So, 18. Februar 2018

Skispringen

Der Sonntag Olympia Skispringer Andreas Wellinger holt Silber von der Großschanze.

Freudestrahlend winkte Andreas Wellinger ins Publikum von Pyeongchang, dann sprang er ein weiteres Mal kraftvoll auf dem Siegerpodest in die Höhe. Genau eine Woche nach seiner Goldmedaille von der Normalschanze hat der 22 Jahre alte Bayer von der Großschanze Silber gewonnen und sich in einer packenden Entscheidung nur dem überragenden Kamil Stoch geschlagen geben müssen. Nach Flügen auf 135,5 und 142 Meter freute sich Wellinger über seinen nächsten olympischen Coup.

"Die Spiele bis jetzt sind unbeschreiblich. Dass ich wieder zur Siegerehrung darf, ist der absolute Wahnsinn", sagte Wellinger. "Es waren zwei Top-Sprünge. Es ist ein Riesenerfolg für den jungen Burschen und für das ganze Skisprung-Deutschland", lobte Bundestrainer Werner Schuster. "Gold und Silber im Einzel. Es ist cool, ihm zuzuschauen. Der zweite Sprung war genial. Er hat es spannend gemacht", sagte Teamkollege Richard Freitag, der mit Rang neun erneut an den vorderen Rängen vorbeisprang.
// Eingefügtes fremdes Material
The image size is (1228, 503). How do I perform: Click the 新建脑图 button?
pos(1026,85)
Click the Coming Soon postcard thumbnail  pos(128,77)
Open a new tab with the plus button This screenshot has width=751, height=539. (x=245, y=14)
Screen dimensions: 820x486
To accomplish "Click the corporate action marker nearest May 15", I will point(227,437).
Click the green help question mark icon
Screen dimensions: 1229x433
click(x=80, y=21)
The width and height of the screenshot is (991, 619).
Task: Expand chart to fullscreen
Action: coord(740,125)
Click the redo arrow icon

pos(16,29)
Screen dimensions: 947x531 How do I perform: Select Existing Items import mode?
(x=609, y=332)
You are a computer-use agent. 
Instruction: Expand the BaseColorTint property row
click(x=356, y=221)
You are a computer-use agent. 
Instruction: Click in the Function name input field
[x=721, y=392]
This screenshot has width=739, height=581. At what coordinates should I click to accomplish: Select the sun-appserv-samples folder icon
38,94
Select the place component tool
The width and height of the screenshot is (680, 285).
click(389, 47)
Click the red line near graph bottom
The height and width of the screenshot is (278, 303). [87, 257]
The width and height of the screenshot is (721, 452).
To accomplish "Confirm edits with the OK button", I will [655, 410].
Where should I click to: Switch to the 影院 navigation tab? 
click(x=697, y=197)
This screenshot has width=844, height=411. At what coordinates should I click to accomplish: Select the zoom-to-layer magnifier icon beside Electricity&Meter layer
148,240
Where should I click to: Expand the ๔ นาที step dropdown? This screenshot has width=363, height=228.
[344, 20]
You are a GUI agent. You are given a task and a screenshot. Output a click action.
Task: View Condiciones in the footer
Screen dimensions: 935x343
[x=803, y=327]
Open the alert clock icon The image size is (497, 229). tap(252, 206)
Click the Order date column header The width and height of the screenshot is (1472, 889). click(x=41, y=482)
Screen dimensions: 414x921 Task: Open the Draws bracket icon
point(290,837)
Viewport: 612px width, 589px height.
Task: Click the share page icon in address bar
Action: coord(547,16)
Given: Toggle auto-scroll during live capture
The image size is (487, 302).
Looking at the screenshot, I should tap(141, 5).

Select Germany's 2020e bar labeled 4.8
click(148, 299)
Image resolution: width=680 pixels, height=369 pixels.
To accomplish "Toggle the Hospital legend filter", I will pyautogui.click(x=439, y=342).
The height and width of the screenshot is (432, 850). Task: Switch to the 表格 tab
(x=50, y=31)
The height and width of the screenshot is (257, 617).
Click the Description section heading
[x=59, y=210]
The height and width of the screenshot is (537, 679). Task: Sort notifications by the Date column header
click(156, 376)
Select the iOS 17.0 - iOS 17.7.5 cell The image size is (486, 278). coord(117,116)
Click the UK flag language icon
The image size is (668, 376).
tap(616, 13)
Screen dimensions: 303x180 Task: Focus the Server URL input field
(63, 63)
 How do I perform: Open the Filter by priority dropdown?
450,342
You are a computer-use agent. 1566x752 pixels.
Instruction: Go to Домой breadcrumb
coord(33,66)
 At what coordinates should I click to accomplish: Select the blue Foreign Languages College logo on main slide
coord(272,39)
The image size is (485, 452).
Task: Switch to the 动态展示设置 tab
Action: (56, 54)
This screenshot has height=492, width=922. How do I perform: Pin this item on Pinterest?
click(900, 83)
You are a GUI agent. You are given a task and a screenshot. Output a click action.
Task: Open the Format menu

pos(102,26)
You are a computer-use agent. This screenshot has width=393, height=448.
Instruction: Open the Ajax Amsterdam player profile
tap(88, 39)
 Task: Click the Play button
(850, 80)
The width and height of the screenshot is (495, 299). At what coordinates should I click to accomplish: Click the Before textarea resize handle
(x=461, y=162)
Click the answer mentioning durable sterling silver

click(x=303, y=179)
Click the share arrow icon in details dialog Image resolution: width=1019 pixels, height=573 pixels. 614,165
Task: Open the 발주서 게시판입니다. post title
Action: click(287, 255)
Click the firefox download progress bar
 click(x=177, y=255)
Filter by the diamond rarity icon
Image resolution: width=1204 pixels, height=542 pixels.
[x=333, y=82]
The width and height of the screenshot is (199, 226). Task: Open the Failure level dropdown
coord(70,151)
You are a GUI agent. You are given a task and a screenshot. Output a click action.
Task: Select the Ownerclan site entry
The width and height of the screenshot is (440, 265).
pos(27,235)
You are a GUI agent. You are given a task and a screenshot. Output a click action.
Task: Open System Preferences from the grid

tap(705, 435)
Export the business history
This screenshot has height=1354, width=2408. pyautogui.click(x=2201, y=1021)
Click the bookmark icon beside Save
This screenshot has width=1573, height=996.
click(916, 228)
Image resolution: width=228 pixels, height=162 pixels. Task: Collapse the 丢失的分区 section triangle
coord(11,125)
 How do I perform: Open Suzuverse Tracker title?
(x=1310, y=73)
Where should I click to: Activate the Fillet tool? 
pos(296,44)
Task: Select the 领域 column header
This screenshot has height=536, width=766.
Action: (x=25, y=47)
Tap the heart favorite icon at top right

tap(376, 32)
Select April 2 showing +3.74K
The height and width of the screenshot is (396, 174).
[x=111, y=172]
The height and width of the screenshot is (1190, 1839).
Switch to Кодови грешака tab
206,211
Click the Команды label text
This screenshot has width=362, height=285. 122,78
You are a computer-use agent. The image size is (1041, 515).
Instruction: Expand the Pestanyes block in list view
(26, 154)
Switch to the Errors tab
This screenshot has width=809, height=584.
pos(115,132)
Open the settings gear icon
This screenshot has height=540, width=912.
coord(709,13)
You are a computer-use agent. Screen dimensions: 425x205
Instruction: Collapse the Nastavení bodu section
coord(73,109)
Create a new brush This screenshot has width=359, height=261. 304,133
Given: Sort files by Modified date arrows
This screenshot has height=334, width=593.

Bronze holte sich der Norweger Robert Johansson, der schon auf der Normalschanze den dritten Platz belegt hatte. Für Stoch war es nach Doppel-Gold von Sotschi bereits der dritte Olympiasieg und wenige Wochen nach dem historischen Vierfachsieg bei der Tournee der nächste große Höhepunkt einer Traum-Saison. "Wenn man schon einen Olympiasieg hat, muss man sich nicht fürchten", hatte Coach Werner Schuster geraten. Entsprechend trat auch Wellinger auf, Nach seinem nächsten Edelmetall kann er ebenfalls auf eine stattliche Olympia-Ausbeute verweisen. Es war trotz seines jungen Alters schon die dritte Medaille seiner Karriere.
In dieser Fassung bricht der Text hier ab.